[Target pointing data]
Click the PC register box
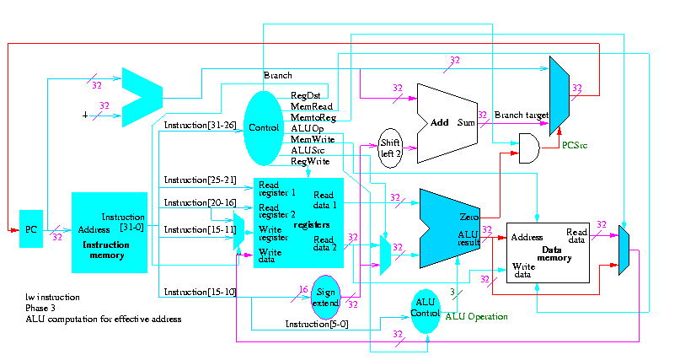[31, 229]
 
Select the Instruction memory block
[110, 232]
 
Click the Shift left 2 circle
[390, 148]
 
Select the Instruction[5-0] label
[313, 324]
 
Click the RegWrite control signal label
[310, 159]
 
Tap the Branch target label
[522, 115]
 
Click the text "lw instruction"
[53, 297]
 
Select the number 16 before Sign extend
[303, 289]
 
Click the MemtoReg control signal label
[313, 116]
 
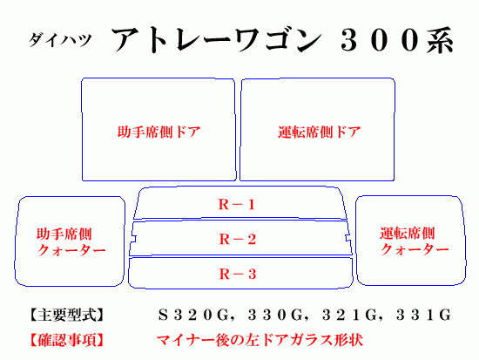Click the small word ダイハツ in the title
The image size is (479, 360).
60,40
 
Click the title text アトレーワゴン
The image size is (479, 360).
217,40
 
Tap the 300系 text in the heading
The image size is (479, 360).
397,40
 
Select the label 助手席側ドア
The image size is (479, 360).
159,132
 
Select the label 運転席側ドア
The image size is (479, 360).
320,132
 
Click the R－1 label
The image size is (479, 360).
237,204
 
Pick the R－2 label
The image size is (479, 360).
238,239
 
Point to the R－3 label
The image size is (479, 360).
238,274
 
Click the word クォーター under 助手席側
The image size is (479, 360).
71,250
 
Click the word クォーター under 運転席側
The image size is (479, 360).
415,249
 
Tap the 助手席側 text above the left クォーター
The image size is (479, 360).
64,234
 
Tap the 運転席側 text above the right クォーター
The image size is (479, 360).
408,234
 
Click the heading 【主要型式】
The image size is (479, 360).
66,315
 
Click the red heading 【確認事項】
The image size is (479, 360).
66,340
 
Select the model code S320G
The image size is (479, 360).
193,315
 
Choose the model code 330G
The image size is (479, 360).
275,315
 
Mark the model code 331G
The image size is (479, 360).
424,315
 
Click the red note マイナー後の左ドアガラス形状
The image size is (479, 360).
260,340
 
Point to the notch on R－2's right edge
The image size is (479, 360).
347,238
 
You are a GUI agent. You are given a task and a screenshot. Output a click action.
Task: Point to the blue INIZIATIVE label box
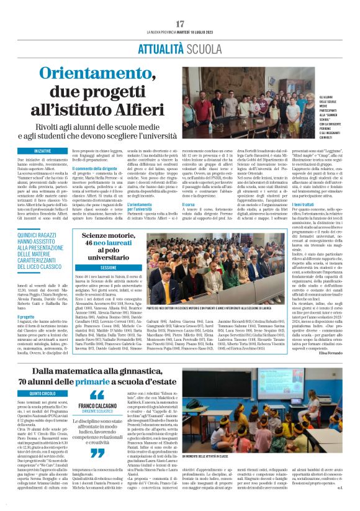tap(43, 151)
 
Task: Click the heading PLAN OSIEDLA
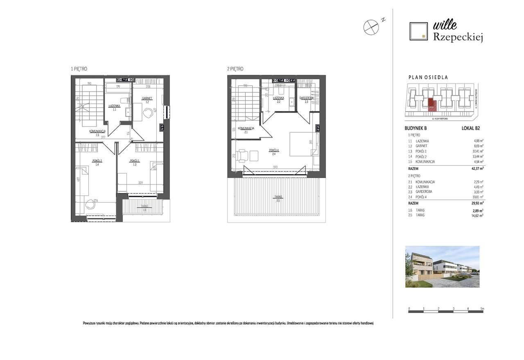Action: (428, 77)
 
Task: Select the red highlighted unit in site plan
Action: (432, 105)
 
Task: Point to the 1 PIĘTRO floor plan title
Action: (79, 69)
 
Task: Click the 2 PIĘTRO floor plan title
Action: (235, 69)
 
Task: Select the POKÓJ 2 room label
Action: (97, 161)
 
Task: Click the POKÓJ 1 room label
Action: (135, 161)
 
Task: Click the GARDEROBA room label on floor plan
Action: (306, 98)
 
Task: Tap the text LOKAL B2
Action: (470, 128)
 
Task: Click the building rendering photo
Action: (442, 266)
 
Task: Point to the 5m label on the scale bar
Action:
...
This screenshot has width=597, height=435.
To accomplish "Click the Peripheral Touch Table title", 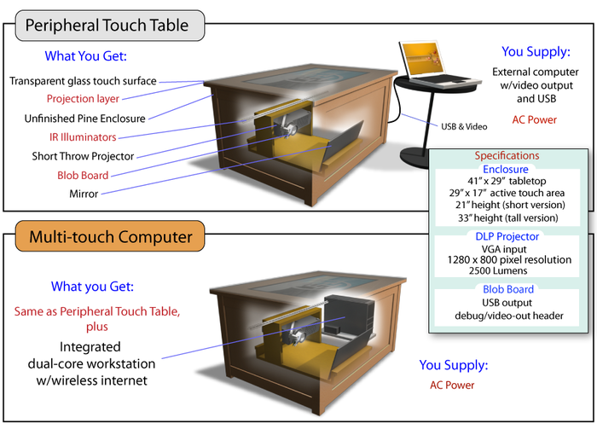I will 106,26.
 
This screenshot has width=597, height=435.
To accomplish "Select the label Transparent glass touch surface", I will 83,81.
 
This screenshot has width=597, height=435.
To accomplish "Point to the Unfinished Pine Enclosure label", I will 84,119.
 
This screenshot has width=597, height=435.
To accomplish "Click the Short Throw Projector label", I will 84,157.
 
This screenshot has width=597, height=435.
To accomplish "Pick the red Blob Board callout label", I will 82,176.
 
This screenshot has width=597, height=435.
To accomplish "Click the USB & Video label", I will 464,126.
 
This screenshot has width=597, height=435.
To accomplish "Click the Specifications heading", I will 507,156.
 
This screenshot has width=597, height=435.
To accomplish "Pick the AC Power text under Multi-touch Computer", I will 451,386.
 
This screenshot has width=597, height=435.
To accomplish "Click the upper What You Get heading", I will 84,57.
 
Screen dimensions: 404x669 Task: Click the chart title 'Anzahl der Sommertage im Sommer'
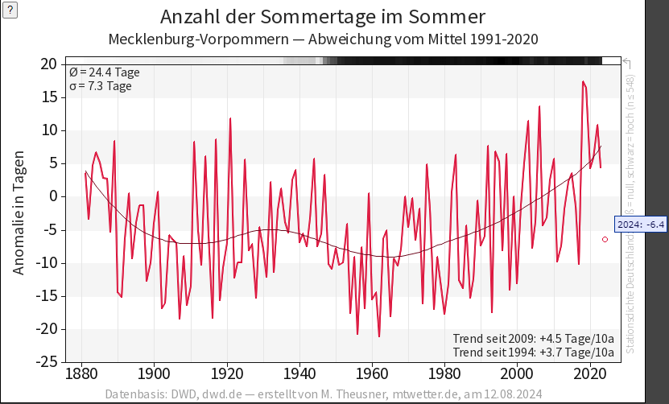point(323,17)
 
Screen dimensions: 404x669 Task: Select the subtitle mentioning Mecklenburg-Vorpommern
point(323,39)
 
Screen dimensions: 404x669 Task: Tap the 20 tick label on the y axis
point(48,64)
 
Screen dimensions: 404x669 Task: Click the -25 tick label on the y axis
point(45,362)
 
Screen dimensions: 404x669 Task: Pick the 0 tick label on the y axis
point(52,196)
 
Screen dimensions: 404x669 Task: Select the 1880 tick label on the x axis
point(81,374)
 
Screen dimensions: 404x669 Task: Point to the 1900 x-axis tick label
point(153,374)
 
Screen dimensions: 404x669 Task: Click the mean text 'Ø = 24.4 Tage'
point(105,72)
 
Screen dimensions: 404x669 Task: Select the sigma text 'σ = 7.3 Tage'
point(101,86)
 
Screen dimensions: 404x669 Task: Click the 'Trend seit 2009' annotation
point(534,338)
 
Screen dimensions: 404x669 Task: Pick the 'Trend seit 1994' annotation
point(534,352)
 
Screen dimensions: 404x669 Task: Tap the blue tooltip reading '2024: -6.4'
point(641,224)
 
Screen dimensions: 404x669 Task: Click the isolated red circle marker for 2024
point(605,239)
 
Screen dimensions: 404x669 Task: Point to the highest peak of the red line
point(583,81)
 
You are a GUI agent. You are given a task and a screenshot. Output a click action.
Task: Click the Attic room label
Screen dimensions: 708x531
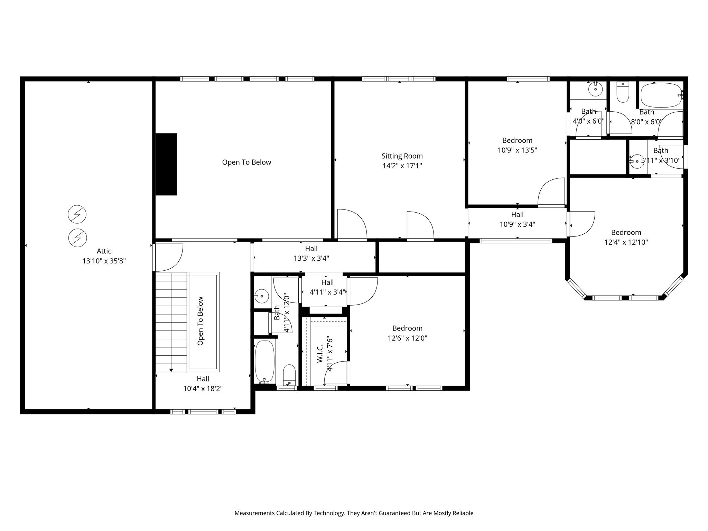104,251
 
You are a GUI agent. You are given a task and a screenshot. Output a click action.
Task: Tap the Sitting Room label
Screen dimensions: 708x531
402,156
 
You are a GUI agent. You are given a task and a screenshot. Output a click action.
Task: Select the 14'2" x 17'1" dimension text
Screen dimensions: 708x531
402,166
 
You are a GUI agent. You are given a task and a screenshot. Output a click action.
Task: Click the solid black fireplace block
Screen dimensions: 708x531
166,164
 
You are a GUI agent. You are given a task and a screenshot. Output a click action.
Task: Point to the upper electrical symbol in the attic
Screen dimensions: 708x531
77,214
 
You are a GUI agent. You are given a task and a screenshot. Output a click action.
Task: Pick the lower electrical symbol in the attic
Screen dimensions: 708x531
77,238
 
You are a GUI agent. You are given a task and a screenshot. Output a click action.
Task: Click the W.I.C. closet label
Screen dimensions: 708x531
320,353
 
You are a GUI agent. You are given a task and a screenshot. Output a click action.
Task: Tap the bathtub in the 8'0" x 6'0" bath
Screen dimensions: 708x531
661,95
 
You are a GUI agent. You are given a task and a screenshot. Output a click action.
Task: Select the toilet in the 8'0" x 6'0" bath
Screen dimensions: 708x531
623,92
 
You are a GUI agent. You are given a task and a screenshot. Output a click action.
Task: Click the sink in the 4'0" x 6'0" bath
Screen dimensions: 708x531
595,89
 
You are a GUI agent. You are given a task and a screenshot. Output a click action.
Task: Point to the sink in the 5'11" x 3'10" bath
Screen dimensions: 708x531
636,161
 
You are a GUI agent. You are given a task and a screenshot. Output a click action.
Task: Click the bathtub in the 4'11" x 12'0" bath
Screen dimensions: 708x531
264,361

[PROBLEM REQUIREMENTS] Give the lines starting with the line that contains "Click the PC register box" and going on through the line that contains "Action: (135, 161)" as a Markdown table with the columns No. and Line, skipping blank lines. Leave the pictures out of the table.

[WRITTEN ANSWER]
| No. | Line |
|---|---|
| 1 | Click the PC register box |
| 2 | [31, 229] |
| 3 | Select the Instruction memory block |
| 4 | [110, 232] |
| 5 | Click the Shift left 2 circle |
| 6 | [390, 148] |
| 7 | Select the Instruction[5-0] label |
| 8 | [313, 324] |
| 9 | Click the RegWrite control signal label |
| 10 | [310, 159] |
| 11 | Tap the Branch target label |
| 12 | [522, 115] |
| 13 | Click the text "lw instruction" |
| 14 | [53, 297] |
| 15 | Select the number 16 before Sign extend |
| 16 | [303, 289] |
| 17 | Click the MemtoReg control signal label |
| 18 | [313, 116] |
| 19 | Click the small word ダイハツ in the title |
| 20 | The image size is (479, 360). |
| 21 | 60,40 |
| 22 | Click the title text アトレーワゴン |
| 23 | The image size is (479, 360). |
| 24 | 217,40 |
| 25 | Tap the 300系 text in the heading |
| 26 | The image size is (479, 360). |
| 27 | 397,40 |
| 28 | Select the label 助手席側ドア |
| 29 | The image size is (479, 360). |
| 30 | 159,132 |
| 31 | Select the label 運転席側ドア |
| 32 | The image size is (479, 360). |
| 33 | 320,132 |
| 34 | Click the R－1 label |
| 35 | The image size is (479, 360). |
| 36 | 237,204 |
| 37 | Pick the R－2 label |
| 38 | The image size is (479, 360). |
| 39 | 238,239 |
| 40 | Point to the R－3 label |
| 41 | The image size is (479, 360). |
| 42 | 238,274 |
| 43 | Click the word クォーター under 助手席側 |
| 44 | The image size is (479, 360). |
| 45 | 71,250 |
| 46 | Click the word クォーター under 運転席側 |
| 47 | The image size is (479, 360). |
| 48 | 415,249 |
| 49 | Tap the 助手席側 text above the left クォーター |
| 50 | The image size is (479, 360). |
| 51 | 64,234 |
| 52 | Tap the 運転席側 text above the right クォーター |
| 53 | The image size is (479, 360). |
| 54 | 408,234 |
| 55 | Click the heading 【主要型式】 |
| 56 | The image size is (479, 360). |
| 57 | 66,315 |
| 58 | Click the red heading 【確認事項】 |
| 59 | The image size is (479, 360). |
| 60 | 66,340 |
| 61 | Select the model code S320G |
| 62 | The image size is (479, 360). |
| 63 | 193,315 |
| 64 | Choose the model code 330G |
| 65 | The image size is (479, 360). |
| 66 | 275,315 |
| 67 | Mark the model code 331G |
| 68 | The image size is (479, 360). |
| 69 | 424,315 |
| 70 | Click the red note マイナー後の左ドアガラス形状 |
| 71 | The image size is (479, 360). |
| 72 | 260,340 |
| 73 | Point to the notch on R－2's right edge |
| 74 | The image size is (479, 360). |
| 75 | 347,238 |
| 76 | You are a GUI agent. You are given a task and a screenshot. Output a click action. |
| 77 | Task: Point to the blue INIZIATIVE label box |
| 78 | tap(43, 151) |
| 79 | Task: Click the heading PLAN OSIEDLA |
| 80 | Action: (428, 77) |
| 81 | Task: Select the red highlighted unit in site plan |
| 82 | Action: (432, 105) |
| 83 | Task: Point to the 1 PIĘTRO floor plan title |
| 84 | Action: (79, 69) |
| 85 | Task: Click the 2 PIĘTRO floor plan title |
| 86 | Action: (235, 69) |
| 87 | Task: Select the POKÓJ 2 room label |
| 88 | Action: (97, 161) |
| 89 | Task: Click the POKÓJ 1 room label |
| 90 | Action: (135, 161) |